PROBLEM REQUIREMENTS
For the material below, return exactly the lines starting at the line containing "Viewport: 1388px width, 868px" and ending at the line containing "Task: Like aisha_fiaz's", both ends included, and no others.

DATA EXTRACT below:

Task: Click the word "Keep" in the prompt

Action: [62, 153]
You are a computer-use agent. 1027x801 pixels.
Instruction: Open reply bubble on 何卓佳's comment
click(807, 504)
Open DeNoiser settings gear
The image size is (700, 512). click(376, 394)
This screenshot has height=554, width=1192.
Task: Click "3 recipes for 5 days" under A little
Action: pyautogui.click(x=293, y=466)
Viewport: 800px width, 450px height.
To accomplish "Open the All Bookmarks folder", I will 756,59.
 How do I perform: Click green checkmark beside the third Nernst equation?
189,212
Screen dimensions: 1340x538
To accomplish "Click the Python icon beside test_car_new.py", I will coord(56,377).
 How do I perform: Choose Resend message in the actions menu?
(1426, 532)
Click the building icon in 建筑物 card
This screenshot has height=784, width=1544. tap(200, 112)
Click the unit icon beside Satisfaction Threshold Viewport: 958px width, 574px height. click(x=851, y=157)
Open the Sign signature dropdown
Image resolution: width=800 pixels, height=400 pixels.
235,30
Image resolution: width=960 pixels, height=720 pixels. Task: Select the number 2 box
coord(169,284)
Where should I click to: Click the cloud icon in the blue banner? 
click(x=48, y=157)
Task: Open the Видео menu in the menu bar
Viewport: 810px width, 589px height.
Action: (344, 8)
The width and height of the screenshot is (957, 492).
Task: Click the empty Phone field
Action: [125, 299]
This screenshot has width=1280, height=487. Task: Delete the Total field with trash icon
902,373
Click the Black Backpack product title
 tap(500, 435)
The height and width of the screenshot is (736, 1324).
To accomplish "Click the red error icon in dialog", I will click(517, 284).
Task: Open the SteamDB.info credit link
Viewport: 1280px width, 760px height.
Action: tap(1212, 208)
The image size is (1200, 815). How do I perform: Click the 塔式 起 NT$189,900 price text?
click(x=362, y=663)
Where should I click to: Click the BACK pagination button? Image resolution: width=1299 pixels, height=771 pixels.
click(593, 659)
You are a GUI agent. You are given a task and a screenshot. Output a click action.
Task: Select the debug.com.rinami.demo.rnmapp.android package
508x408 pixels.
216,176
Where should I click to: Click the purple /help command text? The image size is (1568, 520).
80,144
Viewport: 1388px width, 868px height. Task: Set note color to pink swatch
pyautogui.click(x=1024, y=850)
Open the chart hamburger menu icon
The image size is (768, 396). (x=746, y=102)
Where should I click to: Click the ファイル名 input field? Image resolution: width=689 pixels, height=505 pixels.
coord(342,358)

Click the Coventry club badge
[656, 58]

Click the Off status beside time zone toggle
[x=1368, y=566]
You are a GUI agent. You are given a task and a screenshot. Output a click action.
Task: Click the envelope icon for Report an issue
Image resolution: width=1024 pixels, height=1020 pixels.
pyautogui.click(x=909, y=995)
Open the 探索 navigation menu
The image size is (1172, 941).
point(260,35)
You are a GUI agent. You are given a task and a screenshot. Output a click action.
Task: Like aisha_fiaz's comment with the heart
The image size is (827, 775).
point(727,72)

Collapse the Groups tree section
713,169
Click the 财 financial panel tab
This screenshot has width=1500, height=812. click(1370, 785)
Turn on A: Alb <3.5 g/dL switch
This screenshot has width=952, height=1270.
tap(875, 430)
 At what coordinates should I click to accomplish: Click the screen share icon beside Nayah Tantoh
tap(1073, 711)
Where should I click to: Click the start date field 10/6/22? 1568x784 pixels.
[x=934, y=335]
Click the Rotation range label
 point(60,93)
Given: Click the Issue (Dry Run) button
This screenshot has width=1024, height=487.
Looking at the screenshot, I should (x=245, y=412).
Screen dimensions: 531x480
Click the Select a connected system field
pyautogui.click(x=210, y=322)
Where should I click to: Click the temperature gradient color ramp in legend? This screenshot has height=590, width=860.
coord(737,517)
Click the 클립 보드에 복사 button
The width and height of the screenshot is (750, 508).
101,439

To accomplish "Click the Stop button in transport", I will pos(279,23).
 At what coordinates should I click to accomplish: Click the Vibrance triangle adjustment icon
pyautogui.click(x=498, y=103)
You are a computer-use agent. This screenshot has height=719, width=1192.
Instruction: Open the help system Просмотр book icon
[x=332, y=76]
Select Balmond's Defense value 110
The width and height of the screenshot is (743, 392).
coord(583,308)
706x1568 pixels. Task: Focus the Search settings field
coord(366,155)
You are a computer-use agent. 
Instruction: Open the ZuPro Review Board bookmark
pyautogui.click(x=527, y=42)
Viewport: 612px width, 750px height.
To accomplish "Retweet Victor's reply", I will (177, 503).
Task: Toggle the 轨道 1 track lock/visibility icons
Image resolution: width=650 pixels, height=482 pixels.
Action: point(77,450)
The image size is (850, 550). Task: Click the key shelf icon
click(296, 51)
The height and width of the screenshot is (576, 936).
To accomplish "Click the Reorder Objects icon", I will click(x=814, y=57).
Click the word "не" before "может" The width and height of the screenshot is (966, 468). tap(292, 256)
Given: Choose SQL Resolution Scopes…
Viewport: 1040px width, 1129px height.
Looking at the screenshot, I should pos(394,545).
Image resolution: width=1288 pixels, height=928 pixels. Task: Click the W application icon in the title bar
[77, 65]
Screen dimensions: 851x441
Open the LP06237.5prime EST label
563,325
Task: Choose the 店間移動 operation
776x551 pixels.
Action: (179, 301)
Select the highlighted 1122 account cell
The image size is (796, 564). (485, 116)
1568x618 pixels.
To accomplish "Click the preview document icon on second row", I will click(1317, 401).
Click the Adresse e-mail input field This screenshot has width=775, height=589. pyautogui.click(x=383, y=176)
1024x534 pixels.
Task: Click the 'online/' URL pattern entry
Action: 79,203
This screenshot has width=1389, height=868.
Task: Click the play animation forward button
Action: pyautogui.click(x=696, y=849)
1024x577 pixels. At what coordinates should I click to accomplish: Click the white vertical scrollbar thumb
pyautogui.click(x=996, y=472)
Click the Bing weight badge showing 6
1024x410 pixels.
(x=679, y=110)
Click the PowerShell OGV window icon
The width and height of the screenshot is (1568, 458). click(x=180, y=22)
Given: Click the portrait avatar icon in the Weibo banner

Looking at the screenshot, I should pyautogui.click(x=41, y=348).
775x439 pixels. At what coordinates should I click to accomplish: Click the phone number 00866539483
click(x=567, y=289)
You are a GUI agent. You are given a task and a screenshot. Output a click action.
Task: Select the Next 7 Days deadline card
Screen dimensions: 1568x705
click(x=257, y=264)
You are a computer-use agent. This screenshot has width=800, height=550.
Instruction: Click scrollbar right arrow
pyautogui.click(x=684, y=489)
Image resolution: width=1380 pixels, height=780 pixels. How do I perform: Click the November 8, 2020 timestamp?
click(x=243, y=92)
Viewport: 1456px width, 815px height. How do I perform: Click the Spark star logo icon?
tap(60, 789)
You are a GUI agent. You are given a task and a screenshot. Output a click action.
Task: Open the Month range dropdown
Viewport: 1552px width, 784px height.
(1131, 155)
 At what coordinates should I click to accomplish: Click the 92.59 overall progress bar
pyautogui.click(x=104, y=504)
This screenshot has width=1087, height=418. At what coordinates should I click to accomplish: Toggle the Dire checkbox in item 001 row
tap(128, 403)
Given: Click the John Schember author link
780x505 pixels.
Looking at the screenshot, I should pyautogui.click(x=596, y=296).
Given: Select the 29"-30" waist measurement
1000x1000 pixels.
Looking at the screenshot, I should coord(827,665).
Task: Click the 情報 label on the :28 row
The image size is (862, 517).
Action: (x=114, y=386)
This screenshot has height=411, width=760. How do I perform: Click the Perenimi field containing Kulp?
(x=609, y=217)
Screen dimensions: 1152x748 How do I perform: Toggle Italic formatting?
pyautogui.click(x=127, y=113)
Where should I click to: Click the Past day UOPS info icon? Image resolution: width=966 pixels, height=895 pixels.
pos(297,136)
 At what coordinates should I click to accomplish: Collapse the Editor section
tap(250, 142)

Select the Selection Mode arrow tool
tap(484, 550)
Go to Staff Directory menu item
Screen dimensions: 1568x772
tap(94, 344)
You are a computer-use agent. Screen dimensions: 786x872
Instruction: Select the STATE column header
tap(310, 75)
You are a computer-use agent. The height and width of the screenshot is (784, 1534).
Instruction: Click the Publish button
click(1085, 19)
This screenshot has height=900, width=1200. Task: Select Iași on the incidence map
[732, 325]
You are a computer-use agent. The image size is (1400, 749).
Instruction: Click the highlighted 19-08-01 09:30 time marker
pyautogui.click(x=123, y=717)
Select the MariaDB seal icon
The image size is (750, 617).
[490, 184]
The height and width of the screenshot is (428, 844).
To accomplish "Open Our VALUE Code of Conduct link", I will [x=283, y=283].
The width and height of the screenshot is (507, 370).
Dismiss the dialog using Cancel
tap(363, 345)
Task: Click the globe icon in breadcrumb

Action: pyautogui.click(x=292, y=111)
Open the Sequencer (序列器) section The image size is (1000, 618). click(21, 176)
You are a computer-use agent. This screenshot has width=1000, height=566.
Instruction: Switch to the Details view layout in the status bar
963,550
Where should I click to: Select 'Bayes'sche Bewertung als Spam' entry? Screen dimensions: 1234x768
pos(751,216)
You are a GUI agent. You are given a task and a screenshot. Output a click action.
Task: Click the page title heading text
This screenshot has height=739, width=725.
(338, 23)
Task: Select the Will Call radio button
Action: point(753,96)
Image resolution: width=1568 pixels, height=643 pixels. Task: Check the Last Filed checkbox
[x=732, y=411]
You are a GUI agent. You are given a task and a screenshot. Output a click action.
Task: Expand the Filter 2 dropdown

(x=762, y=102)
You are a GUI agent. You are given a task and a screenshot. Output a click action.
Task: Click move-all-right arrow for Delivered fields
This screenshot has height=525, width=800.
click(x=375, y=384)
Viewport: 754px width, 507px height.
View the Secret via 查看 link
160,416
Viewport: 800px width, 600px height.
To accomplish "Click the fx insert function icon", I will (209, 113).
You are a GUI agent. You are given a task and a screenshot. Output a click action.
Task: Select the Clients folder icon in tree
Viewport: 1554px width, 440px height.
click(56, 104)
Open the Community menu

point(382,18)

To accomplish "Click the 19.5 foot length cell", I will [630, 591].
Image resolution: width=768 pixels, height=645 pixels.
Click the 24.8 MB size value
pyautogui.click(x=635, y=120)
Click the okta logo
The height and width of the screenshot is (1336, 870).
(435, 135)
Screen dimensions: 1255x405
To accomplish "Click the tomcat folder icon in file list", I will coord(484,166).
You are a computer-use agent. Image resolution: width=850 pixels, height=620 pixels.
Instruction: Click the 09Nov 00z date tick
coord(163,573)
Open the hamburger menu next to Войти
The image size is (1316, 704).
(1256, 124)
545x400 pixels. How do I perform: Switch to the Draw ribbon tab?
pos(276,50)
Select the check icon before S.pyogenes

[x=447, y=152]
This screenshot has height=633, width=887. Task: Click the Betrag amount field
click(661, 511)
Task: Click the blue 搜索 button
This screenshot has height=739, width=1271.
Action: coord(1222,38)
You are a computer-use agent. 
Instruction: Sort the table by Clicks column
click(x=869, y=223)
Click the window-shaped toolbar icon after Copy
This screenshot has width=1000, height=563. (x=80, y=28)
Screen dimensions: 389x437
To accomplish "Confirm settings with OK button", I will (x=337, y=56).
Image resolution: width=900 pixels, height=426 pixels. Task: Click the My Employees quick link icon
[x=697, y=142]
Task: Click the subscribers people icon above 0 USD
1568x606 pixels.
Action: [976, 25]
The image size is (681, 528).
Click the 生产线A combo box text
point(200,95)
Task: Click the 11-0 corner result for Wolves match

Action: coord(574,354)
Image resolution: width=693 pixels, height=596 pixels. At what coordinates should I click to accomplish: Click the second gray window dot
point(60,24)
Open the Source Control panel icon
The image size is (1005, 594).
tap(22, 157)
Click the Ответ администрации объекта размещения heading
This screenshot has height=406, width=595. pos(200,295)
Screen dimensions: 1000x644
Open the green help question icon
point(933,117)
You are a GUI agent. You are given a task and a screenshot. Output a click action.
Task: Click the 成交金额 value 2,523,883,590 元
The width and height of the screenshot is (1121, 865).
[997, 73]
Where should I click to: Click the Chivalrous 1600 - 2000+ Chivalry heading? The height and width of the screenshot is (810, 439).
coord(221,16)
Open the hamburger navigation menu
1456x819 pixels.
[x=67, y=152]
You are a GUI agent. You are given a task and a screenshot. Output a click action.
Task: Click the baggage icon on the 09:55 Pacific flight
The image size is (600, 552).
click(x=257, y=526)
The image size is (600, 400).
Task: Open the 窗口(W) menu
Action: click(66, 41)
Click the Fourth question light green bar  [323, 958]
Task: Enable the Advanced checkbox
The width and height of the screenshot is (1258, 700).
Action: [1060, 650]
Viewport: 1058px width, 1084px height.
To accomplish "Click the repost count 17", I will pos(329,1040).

End of DATA EXTRACT.

TASK ANSWER
Viewport: 1388px width, 868px height. Task: Set note color to pink swatch
pyautogui.click(x=1024, y=850)
Open the chart hamburger menu icon
The image size is (768, 396). (x=746, y=102)
Where should I click to: Click the ファイル名 input field? Image resolution: width=689 pixels, height=505 pixels.
coord(342,358)

Click the Coventry club badge
[656, 58]

Click the Off status beside time zone toggle
[x=1368, y=566]
You are a GUI agent. You are given a task and a screenshot. Output a click action.
Task: Click the envelope icon for Report an issue
Image resolution: width=1024 pixels, height=1020 pixels.
pyautogui.click(x=909, y=995)
Open the 探索 navigation menu
The image size is (1172, 941).
point(260,35)
You are a GUI agent. You are given a task and a screenshot. Output a click action.
Task: Like aisha_fiaz's comment with the heart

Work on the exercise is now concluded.